Methods:SW527 cells were infected with lentiviral vector carrying short hairpin RNA to delete the expression of UCHL5. 3-(4, 5-dimethylthiazol-2-yl)-5-(3-carboxymethoxyphenyl)-2-(4-sulfophenyl)-2H-tetrazolium (MTS) assay was used to examine cell proliferation, and subcutaneous transplantation experiments were performed to detect tumor growth. Cell apoptosis was detected using Annexin V/ Propidium iodide (PI) double staining. The correlation between UCHL5 expression and the expressions of proliferation and apoptosis associated genes was analyzed using TCGA breast invasive carcinoma data set. The relationship between UCHL5 expression and breast cancer patients′survival was analyzed using Kaplan-Meier Plotter online tool.

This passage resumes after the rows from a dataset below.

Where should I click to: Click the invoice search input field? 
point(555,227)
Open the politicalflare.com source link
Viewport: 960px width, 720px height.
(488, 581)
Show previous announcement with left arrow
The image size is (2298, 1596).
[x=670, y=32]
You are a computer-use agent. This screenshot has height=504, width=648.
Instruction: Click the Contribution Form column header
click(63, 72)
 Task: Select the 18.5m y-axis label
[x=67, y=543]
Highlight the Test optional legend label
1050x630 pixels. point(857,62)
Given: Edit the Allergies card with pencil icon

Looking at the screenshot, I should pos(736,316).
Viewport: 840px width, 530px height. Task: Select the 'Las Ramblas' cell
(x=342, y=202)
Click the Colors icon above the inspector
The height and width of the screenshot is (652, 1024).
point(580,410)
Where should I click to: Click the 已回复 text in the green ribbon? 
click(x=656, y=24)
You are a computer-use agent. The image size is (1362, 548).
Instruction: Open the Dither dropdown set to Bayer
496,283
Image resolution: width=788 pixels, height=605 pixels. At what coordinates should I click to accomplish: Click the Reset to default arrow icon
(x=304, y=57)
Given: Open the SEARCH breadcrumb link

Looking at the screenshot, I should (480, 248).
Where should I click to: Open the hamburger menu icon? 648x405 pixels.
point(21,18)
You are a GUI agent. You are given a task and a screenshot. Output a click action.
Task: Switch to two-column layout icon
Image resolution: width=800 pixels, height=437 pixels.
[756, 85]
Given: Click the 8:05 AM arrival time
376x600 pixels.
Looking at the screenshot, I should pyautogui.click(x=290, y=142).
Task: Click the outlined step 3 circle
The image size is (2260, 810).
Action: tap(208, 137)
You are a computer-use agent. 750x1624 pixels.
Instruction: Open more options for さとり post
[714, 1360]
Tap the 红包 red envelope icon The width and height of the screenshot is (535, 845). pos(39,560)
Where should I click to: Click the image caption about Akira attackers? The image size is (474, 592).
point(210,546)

Results:After knockdown of UCHL5, A values of SW527 cells on day 2 and day 4 were 0.822±0.017 and 1.045±0.023, respectively, which were significantly lower than 0.976±0.016 and 1.284±0.025 of control cells on day 2 and day 4 (P<0.001). In vivo xenografted mouse model, the volume in UCHL5-suppressed group was (166.90±75.05) mm^3, significantly smaller than (329.80±35.84) mm³ in control group (P=0.029). Flow cytometry analysis showed the apoptotic rate of SW527 cells was (8.60±1.13)% after knockdown of UCHL5, significantly higher than (2.95±0.07)% of control group (P=0.020). TCGA database analysis showed that the expression of UCHL5 was positively correlated with the expressions of genes related to cell proliferation, in paralled with the increased expression of UCHL5, the expression of the pro-apoptosis associated genes was decreased. Kaplan-Meier Plotter analysis demonstrated that the overall survival and relapse-free survival of breast cancer patients with high expression of UCHL5 were much shorter (all P<0.001).
Conclusions:Down-regulation of UCHL5 inhibits the proliferation and tumor formation and promotes apoptosis of SW527 cells. High expression of UCHL5 may predict poor prognosis of breast cancer patients.